O pagão, persuadido pelos neófitos de que nada era impossível ao bonzo da Europa, e começando a manter uma esperança contra todas as aparências humanas, como acontece de ordinário aos aflitos, que creem facilmente em quem os consola, foi procurar o Padre Francisco, lançou-se aos seus pés, e pediu-lhe com as lágrimas nos olhos que ressuscitasse uma filha única que acabava de perder, acrescentando que seria restituir-lhe a vida a ele mesmo.
Xavier, condoído da fé e da aflição do pagão, retirou-se com o seu companheiro Fernandes para orar a Deus, e voltando pouco tempo depois, disse ao pai inconsolável:
 ── Ide que vossa filha está viva.
O idólatra, que esperava que o Santo fosse com ele à sua casa, e invocaria o nome do Deus dos cristãos sobre o corpo de sua filha, tomou aquelas palavras por zombaria e retirou-se descontente. Mas apenas tinha dado alguns passos, viu um dos seus criados, que, todo cheio de alegria, lhe gritou de longe, dizendo-lhe que sua filha estava viva. E viu-a daí a pouco, porque ela correra ao seu encontro. Depois dos primeiros abraços, a filha contou a seu pai que, apenas entregara a alma, dois demônios horríveis se apoderaram dela e a quiseram precipitar num abismo de fogo; mas dois homens de aspecto nobre e modesto a tinham arrancado das mãos daqueles dois carrascos e lhe restituíram a vida, sem que lhe fosse possível dizer como isso se fizera.
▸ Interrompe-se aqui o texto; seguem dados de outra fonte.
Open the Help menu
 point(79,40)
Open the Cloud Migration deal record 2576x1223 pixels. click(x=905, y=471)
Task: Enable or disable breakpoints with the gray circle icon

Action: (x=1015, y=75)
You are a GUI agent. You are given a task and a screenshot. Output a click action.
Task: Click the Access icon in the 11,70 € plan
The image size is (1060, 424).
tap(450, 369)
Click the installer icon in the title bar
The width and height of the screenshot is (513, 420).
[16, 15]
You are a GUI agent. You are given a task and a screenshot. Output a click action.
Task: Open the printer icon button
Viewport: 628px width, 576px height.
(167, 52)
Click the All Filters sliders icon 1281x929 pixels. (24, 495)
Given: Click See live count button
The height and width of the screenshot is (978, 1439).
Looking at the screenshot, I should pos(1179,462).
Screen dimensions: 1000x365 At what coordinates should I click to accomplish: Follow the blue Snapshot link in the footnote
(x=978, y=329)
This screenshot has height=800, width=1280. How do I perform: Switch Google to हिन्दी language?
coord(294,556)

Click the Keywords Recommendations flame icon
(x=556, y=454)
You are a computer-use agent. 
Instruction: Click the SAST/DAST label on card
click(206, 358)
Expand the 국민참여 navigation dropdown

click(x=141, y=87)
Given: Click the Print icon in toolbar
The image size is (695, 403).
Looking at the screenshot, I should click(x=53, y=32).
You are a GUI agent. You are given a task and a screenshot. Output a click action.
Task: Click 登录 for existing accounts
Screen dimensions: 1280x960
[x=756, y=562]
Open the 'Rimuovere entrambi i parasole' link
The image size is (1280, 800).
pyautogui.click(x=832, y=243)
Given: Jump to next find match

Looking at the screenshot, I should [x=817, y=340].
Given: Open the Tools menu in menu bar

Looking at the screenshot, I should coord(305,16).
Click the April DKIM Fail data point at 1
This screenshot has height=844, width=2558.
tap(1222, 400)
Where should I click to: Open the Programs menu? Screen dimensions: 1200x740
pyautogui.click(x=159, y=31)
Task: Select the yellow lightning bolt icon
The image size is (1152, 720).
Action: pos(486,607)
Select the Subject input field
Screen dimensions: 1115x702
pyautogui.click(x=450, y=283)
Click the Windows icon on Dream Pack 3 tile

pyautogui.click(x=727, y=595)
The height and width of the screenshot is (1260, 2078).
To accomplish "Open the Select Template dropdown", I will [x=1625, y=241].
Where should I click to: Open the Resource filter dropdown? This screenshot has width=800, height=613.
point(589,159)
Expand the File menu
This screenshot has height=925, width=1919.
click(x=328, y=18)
O japonês compreendeu quais eram aqueles dois homens de quem lhe falava a filha, e conduziu-a logo a Xavier, para Lhe testemunhar o seu agradecimento, como era devido a um tamanho favor; e apenas ela viu o santo com o seu companheiro Fernandes, exclamou:
  Eis os meus dois libertadores!
E no mesmo instante pai e filha pediram o batismo.

Schouppe, S.J., Pe. F. X., "O Dogma do Inferno", trad. bacharel formado em Teologia na Universidade de Coimbra, Liv. Católica Portuense, Porto, 1896, p.5.